Shippers were hurt excessively in last year’s first-half volume crunch, says David Parker, Chair, and CEO of Covenant Transportation Group (CTG), a truckload operator. According to him, there is not one customer that they do not know who was impacted in 2018. And the significance of that has not been wasted on them. US shippers are suspicious of a repeat of last year’s capacity crunch and rate hikes. As per experts, a transportation manager’s job will cease to exists if he has another 2018 out there and cannot move his transportation. The transportation manager is not resting there telling me that we have got to lessen pricing or we are going to get kicked out. We are not having those kinds of discussions.

One subject truckload carriers are still discussing to shippers is a dedicated carriage. They have gotten closer to the consumer and that gives them more possibilities to show them that there is a way that they can conceivably save money through working with us to tighten their network into a dedicated contract. Exclusively trucking frequently is supposed more of a service than that of a collaboration, but it unquestionably involves a more meaningful commitment by both parties, with reciprocal sharing of business information, than merely interchanging a private fleet truck for carrier transportation.

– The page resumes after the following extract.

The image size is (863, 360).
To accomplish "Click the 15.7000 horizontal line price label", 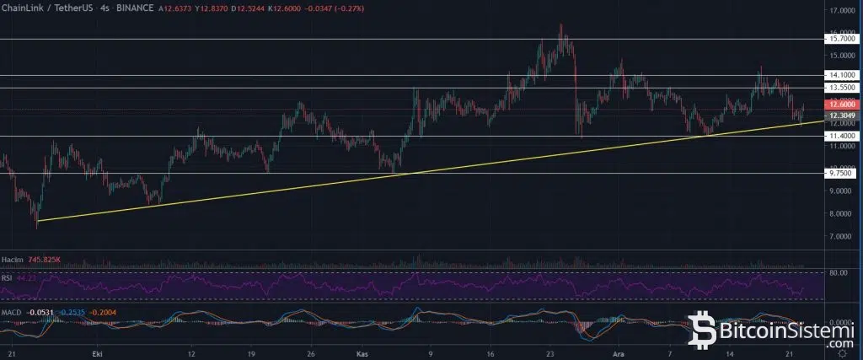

For several shippers, working with a transport provider on a dedicated agreement may be the gateway to profound collaboration.

Despite persistent talks about collaboration, there is not enough real collaboration which is being carried out, particularly among shippers. One can see that collaboration is a solemn thought, but fewer steps are being taken towards achieving the same. Some age-old obstacles to cooperation remain a reluctance to share internal business information; siloed industry verticals that make horizontal data distribution and collaboration across industries difficult; and complexity determining who wins in any multi-party endeavor at supply chain collaboration.